Data Sharing Statement

Data underlying the findings described in this manuscript may be obtained in accordance with AstraZeneca’s data sharing policy described at https://astrazenecagrouptrials.pharmacm.com/ST/Submission/Disclosure. Data for studies directly listed on Vivli can be requested through Vivli at www.vivli.org. Data for studies not listed on Vivli could be requested through Vivli at https://vivli.org/members/enquiries-about-studies-not-listed-on-the-vivli-platform/. AstraZeneca Vivli member page is also available outlining further details: https://vivli.org/ourmember/astrazeneca/. The NOVELTY protocol is available at https://astrazenecagrouptrials.pharmacm.com.

Ethics Approval

The NOVELTY study was performed in accordance with ethical principles consistent with the Declaration of Helsinki, International Conference on Harmonisation of Technical Requirements for Registration of Pharmaceuticals for Human Use, and Good Clinical Practice. The NOVELTY protocol was approved in each participating country by the relevant independent ethics committees and institutional review boards, who are listed in full in Supplementary Table 7, and all patients provided written informed consent (with legal guardian consent for adolescent patients).

Acknowledgments

The authors would like to thank the patients who participated in this study and the NOVELTY Scientific Community and the NOVELTY study investigators who are listed in full in Supplementary Tables 5 and 6. Medical writing support, under the direction of the authors, was provided by Niall Tyrer, MBiolSci, and Jilly Hope, PhD, CMC Connect, a division of IPG Health Medical Communications, funded by AstraZeneca, Cambridge, UK, in accordance with Good Publication Practice (GPP 2022) guidelines (Ann Intern Med. 2022;175(9):1298-1304).

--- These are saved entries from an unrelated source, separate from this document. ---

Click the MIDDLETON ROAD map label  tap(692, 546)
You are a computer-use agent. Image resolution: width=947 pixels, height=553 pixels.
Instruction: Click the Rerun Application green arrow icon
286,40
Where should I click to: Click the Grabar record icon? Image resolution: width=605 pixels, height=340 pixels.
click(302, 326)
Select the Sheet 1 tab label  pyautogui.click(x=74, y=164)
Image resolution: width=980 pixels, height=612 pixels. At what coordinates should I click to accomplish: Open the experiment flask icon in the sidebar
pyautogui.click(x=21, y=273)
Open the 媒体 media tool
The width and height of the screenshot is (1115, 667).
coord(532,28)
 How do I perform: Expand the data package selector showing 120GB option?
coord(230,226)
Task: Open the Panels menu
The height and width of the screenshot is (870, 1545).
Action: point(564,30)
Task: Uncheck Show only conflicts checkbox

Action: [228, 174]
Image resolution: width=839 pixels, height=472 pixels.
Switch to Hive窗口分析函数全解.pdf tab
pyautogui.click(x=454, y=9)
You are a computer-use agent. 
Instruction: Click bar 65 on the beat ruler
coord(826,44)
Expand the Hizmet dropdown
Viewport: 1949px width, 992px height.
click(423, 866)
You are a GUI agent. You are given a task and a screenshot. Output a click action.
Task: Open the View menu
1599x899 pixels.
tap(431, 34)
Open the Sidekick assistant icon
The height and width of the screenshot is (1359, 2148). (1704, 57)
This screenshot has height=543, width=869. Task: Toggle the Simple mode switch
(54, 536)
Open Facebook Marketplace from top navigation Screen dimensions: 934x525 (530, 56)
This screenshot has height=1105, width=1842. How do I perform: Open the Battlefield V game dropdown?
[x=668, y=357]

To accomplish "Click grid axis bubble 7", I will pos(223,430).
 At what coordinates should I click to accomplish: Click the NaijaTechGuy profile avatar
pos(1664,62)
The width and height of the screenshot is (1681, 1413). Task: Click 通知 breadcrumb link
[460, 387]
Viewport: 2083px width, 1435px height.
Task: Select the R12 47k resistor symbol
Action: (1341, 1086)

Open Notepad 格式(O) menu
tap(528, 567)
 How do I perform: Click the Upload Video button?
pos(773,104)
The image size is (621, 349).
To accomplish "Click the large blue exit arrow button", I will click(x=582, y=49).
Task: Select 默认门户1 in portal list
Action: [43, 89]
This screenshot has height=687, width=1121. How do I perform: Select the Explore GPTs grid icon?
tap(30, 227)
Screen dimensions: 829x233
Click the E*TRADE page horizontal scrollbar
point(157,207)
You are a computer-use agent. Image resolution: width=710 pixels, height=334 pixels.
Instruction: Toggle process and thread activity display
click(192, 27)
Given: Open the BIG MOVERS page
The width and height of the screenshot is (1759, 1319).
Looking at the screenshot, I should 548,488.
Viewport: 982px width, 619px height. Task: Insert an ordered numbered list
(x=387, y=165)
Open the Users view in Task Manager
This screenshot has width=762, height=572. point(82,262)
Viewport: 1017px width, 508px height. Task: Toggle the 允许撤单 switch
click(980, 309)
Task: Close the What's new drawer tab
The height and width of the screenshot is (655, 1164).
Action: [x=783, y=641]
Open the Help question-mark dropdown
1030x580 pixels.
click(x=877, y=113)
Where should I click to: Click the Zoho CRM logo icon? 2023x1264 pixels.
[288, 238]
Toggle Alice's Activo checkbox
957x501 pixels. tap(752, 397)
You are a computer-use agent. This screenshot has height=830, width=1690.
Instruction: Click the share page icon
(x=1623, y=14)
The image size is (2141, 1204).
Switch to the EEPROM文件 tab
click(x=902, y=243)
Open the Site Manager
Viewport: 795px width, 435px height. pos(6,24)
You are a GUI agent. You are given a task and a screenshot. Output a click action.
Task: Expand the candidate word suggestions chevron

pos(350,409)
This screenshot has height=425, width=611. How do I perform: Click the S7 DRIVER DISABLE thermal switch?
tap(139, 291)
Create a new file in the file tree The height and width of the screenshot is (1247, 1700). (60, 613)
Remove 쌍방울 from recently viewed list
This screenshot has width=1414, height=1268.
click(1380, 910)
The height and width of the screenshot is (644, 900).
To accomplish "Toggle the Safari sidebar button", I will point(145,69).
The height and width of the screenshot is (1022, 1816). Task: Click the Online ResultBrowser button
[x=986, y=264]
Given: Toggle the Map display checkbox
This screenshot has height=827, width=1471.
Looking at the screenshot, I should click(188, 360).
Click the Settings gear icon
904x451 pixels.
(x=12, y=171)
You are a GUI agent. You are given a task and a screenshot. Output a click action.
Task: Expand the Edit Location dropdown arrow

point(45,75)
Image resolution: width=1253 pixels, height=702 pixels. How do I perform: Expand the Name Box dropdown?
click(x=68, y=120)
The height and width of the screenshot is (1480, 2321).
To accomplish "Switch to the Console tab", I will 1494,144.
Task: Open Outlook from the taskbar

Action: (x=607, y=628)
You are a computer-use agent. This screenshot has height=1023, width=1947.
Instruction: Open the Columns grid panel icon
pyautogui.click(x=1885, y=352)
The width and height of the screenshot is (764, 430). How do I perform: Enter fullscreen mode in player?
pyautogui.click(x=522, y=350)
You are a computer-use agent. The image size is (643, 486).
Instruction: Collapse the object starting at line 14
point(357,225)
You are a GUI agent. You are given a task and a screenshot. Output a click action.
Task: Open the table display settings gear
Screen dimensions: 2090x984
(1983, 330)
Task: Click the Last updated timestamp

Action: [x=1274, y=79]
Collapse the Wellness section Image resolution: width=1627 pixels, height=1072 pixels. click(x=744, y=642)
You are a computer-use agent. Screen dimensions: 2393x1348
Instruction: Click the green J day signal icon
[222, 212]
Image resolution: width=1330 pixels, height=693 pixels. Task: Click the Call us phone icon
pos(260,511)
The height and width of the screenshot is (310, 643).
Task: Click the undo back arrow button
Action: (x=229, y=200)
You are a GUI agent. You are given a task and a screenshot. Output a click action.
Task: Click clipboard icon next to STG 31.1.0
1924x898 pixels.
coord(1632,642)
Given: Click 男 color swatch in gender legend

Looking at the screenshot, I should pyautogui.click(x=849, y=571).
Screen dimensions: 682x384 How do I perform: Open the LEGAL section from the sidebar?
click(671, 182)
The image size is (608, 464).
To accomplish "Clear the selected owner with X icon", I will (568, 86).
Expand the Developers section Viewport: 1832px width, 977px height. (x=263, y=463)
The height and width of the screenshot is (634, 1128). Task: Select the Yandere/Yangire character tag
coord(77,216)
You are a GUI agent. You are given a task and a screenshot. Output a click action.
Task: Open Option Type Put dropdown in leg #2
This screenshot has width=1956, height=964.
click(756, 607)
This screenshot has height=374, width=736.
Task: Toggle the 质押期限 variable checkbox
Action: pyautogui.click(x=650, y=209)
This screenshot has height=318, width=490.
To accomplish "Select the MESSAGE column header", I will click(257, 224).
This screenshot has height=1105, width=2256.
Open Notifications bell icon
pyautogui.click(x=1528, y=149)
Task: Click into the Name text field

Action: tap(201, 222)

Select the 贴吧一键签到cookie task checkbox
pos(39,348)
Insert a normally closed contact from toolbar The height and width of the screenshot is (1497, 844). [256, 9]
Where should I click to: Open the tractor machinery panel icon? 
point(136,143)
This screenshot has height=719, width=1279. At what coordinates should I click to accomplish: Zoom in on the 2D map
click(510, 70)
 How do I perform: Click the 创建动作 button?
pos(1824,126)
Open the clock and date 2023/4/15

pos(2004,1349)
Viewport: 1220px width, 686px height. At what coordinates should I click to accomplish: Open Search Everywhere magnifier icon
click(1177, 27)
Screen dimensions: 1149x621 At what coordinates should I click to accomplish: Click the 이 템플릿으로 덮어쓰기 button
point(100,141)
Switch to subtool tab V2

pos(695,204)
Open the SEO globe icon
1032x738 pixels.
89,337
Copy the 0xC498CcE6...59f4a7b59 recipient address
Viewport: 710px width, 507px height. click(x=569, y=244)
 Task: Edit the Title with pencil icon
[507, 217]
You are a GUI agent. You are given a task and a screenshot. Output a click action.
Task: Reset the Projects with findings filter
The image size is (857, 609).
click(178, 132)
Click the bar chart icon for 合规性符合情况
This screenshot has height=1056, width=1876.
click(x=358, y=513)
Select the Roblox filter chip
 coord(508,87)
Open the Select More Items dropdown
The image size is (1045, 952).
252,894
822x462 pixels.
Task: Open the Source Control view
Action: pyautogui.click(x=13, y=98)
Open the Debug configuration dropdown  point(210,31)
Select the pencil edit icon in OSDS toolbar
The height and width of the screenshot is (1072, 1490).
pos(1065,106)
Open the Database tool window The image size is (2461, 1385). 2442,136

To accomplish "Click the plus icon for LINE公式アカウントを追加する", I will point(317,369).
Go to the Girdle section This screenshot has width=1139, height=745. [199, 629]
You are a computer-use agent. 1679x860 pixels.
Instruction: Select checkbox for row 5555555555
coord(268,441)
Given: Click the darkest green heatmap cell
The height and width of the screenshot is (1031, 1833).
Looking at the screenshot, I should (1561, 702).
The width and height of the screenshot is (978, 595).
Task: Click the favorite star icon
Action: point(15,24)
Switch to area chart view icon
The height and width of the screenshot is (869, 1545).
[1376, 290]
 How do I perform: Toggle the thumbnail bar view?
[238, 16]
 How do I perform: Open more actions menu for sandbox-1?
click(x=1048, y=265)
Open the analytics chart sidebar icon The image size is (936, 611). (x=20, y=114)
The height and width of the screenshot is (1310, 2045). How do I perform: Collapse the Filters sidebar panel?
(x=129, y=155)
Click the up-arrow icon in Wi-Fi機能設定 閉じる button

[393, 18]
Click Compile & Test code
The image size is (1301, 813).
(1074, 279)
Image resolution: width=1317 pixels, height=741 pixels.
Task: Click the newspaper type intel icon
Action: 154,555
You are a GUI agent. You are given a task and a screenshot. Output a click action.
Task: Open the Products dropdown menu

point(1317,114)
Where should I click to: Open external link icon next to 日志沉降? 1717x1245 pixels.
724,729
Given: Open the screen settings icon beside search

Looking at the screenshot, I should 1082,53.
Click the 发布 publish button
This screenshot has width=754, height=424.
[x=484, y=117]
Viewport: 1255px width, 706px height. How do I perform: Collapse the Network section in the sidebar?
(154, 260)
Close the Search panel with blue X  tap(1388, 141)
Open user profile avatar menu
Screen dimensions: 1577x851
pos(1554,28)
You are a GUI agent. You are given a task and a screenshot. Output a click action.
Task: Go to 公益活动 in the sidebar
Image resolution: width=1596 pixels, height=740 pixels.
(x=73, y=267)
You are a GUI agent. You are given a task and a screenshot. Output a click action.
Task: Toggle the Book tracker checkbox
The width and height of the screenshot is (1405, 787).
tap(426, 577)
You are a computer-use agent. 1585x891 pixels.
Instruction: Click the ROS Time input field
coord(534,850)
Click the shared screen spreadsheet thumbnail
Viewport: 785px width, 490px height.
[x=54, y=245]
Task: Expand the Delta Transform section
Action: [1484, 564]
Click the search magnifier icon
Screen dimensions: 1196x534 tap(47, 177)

The abstract of this paper was presented at the ISPOR EU 2023 congress as a poster presentation with interim findings. The poster’s abstract was published the Supplement of Value in Health: https://doi.org/10.1016/j.jval.2023.09.2528.

Author Contributions

All authors made a significant contribution to the work reported, whether that is in the conception, study design, execution, acquisition of data, analysis and interpretation, or in all these areas; took part in drafting, revising or critically reviewing the article; gave final approval of the version to be published; have agreed on the journal to which the article has been submitted; and agree to be accountable for all aspects of the work.

Funding

The NOVELTY study is funded by AstraZeneca.

Disclosure

D Jackson, A Quinton, H Müllerová and F Zhang are employees and shareholders of AstraZeneca. C Janson has received honoraria from AstraZeneca, Boehringer Ingelheim, Chiesi, GlaxoSmithKline, Novartis, and Orion for lectures. M Sadatsafavi has received honoraria from AstraZeneca for participation in the NOVELTY study. The authors report no other conflicts of interest in this work.